À l’autre table séoit au chef le maître de Vis, et puis le maître de Saint-Jacques en Portingal[1] et le grand maître de Saint-Jean, et puis Dieg Galopes Percek, Jean Ferrant, son fils, et le Pouvasse de Coigne, Vasse Martin de Cogne, le Podich d’Asevede, Vasse Martin de Merlo, Gonzalves de Merlo[2] ; c’étoit la seconde table, et tous hauts barons de Portingal. À la tierce table séoient et tout premier, l’abbé de la Cabasse de Juberote et l’abbé de Saint-Pierre et Saint-Paul de Conimbre, l’abbé de Sainte-Maixence de Vic et puis messire Alve Perrère, maréchal du royaume de Portingal, Jean Radinghes Perrière et Jean James de Salves, Jean Radrigho de Sar, Mondesse Radrigho de Valconsiaux, Rez Mendighe de Valconsiaux[3] et un chevalier de Navarre, qui étoit là envoyé de par le roi de Navarre, qui s’appeloit messire Ferrand de Mirandes : et aux autres tables, chevaliers et écuyers de Portingal, car oncques Anglois ne sist à table ce jour en la salle où le grand dîner fut ; mais servoient tous chevaliers et écuyers d’Angleterre, et asséoit à la table du roi messire Jean de Hollande ; et servit ce jour de vin devant le roi de Portingal Galop Ferrand Percek, Portingalois ; et devant le duc de Lancastre, de vin aussi, Thierry de Soumain de Hainaut. Le dîner fut grand et bel et bien étoffé de toutes choses ; et y ot là grand-foison de menestrieux qui firent leur métier. Si leur donna le duc cent nobles et aux héraults autant, dont ils crioient largesse à pleine gueule. Après le dîner et toutes les choses accomplies, les seigneurs prirent congé amiablement l’un à l’autre, le duc au roi et le roi au duc, et se contentèrent grandement de celle assemblée ; et tenoient toutes leurs choses et ordonnances dessus dites pour si fermes et pour si arrêtées que plus ils n’en parloient. Si se départirent l’un de l’autre sur le tard et prirent à celle fois congé final jusques à une autre fois que ils se verroient. Le roi partit, et le duc d’autre part. Vous vissiez varlets ensonniés de descendre draps et de trousser, et ne cessèrent toute la nuit ; et le dimanche on mit tout à voiture, et se départit le roi de Portingal de Monson et retourna vers le Port et le duc aussi de Margasse et prit le chemin de Galice. Si le convoya à cent lances de Portingal le comte de Novarre, et le mena tant que il fut hors de tous périls, et puis prit congé le comte et retourna arrière en Portingal et le duc s’en vint à Saint-Jacques en Galice.

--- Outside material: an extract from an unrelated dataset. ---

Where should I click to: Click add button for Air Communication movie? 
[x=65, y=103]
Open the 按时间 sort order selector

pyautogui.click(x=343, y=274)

Moult désiroit la duchesse de Lancastre la revenue du duc son mari et seigneur, pour savoir toutes nouvelles et comment les accointances se seront portées. Si fut le duc le bien-venu à son

  1. Le roi de Portugal venait de faire nommer grand maître de Santiago messire Rodriguez de Vasconcellos.
  2. Diego Lopez Pacheco, Joaò Fernandez Pacheco, Lopo Vasques de Cunha, Vasco Martin de Cunha, Lopo Diaz de Azevedo, Vasco Martin de Merlo, Gonzalves de Merlo.
  3. Alvaro Pereira, Joaò Rodriguez Pereira, Joaò Gomez de Silva, Joaò Rodriguez de Sà, Mem Rodriguez de Vasconcellos, Ruy Mendez de Vasconcellos.